A block of data:

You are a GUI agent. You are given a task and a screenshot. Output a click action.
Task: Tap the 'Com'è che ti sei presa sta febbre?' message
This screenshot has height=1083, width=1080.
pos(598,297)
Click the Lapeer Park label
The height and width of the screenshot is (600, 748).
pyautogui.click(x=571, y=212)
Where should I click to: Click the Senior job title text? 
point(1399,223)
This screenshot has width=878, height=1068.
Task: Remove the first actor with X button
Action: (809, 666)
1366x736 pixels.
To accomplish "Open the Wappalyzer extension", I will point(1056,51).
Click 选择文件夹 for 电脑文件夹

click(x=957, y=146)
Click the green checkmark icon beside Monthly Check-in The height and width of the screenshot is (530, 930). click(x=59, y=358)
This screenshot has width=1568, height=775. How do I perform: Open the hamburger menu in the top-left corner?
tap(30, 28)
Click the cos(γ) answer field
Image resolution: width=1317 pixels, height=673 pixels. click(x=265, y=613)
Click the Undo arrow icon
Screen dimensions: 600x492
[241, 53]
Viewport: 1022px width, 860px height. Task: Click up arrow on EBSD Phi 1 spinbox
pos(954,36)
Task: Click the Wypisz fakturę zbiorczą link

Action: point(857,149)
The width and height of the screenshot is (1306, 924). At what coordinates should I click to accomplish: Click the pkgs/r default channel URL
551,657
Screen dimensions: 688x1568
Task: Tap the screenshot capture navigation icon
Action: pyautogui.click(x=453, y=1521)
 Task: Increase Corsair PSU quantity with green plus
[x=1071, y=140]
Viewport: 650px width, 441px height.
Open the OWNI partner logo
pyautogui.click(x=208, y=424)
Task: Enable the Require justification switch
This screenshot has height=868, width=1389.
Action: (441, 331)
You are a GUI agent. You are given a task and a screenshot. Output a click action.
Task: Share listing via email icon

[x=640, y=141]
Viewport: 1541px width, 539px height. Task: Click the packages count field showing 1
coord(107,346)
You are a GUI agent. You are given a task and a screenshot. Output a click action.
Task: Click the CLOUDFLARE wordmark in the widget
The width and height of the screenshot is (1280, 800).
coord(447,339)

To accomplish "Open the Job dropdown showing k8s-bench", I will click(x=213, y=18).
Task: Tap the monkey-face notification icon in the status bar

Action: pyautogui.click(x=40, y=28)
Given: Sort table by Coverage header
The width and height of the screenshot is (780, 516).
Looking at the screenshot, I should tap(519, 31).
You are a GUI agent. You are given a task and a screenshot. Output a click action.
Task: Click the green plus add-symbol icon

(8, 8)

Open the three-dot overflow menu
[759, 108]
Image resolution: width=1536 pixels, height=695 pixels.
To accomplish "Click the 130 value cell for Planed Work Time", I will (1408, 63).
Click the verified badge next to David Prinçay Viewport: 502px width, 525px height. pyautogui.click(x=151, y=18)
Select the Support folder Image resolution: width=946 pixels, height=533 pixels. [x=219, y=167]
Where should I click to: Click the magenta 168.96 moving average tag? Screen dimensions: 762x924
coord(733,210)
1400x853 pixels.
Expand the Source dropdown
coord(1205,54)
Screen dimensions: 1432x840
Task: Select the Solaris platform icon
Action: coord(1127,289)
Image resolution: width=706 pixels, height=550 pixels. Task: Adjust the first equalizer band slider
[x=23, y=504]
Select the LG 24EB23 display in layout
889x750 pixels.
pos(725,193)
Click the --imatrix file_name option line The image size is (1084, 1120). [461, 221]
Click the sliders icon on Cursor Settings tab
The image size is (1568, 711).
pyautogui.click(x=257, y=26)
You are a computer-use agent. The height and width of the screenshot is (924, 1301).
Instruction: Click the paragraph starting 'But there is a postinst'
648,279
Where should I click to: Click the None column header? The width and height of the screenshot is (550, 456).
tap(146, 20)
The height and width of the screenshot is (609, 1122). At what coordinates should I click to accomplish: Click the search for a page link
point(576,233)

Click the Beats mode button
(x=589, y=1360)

*WHAT TO DO*. Could you print every one of the entries above again, line for line, with nothing changed?

*SOLUTION TO THIS TASK*.
You are a GUI agent. You are given a task and a screenshot. Output a click action.
Task: Tap the 'Com'è che ti sei presa sta febbre?' message
This screenshot has height=1083, width=1080.
pos(598,297)
Click the Lapeer Park label
The height and width of the screenshot is (600, 748).
pyautogui.click(x=571, y=212)
Where should I click to: Click the Senior job title text? 
point(1399,223)
This screenshot has width=878, height=1068.
Task: Remove the first actor with X button
Action: (809, 666)
1366x736 pixels.
To accomplish "Open the Wappalyzer extension", I will point(1056,51).
Click 选择文件夹 for 电脑文件夹

click(x=957, y=146)
Click the green checkmark icon beside Monthly Check-in The height and width of the screenshot is (530, 930). click(x=59, y=358)
This screenshot has width=1568, height=775. How do I perform: Open the hamburger menu in the top-left corner?
tap(30, 28)
Click the cos(γ) answer field
Image resolution: width=1317 pixels, height=673 pixels. click(x=265, y=613)
Click the Undo arrow icon
Screen dimensions: 600x492
[241, 53]
Viewport: 1022px width, 860px height. Task: Click up arrow on EBSD Phi 1 spinbox
pos(954,36)
Task: Click the Wypisz fakturę zbiorczą link

Action: point(857,149)
The width and height of the screenshot is (1306, 924). At what coordinates should I click to accomplish: Click the pkgs/r default channel URL
551,657
Screen dimensions: 688x1568
Task: Tap the screenshot capture navigation icon
Action: pyautogui.click(x=453, y=1521)
 Task: Increase Corsair PSU quantity with green plus
[x=1071, y=140]
Viewport: 650px width, 441px height.
Open the OWNI partner logo
pyautogui.click(x=208, y=424)
Task: Enable the Require justification switch
This screenshot has height=868, width=1389.
Action: (441, 331)
You are a GUI agent. You are given a task and a screenshot. Output a click action.
Task: Share listing via email icon

[x=640, y=141]
Viewport: 1541px width, 539px height. Task: Click the packages count field showing 1
coord(107,346)
You are a GUI agent. You are given a task and a screenshot. Output a click action.
Task: Click the CLOUDFLARE wordmark in the widget
The width and height of the screenshot is (1280, 800).
coord(447,339)

To accomplish "Open the Job dropdown showing k8s-bench", I will click(x=213, y=18).
Task: Tap the monkey-face notification icon in the status bar

Action: pyautogui.click(x=40, y=28)
Given: Sort table by Coverage header
The width and height of the screenshot is (780, 516).
Looking at the screenshot, I should tap(519, 31).
You are a GUI agent. You are given a task and a screenshot. Output a click action.
Task: Click the green plus add-symbol icon

(8, 8)

Open the three-dot overflow menu
[759, 108]
Image resolution: width=1536 pixels, height=695 pixels.
To accomplish "Click the 130 value cell for Planed Work Time", I will (1408, 63).
Click the verified badge next to David Prinçay Viewport: 502px width, 525px height. pyautogui.click(x=151, y=18)
Select the Support folder Image resolution: width=946 pixels, height=533 pixels. [x=219, y=167]
Where should I click to: Click the magenta 168.96 moving average tag? Screen dimensions: 762x924
coord(733,210)
1400x853 pixels.
Expand the Source dropdown
coord(1205,54)
Screen dimensions: 1432x840
Task: Select the Solaris platform icon
Action: coord(1127,289)
Image resolution: width=706 pixels, height=550 pixels. Task: Adjust the first equalizer band slider
[x=23, y=504]
Select the LG 24EB23 display in layout
889x750 pixels.
pos(725,193)
Click the --imatrix file_name option line The image size is (1084, 1120). [461, 221]
Click the sliders icon on Cursor Settings tab
The image size is (1568, 711).
pyautogui.click(x=257, y=26)
You are a computer-use agent. The height and width of the screenshot is (924, 1301).
Instruction: Click the paragraph starting 'But there is a postinst'
648,279
Where should I click to: Click the None column header? The width and height of the screenshot is (550, 456).
tap(146, 20)
The height and width of the screenshot is (609, 1122). At what coordinates should I click to accomplish: Click the search for a page link
point(576,233)

Click the Beats mode button
(x=589, y=1360)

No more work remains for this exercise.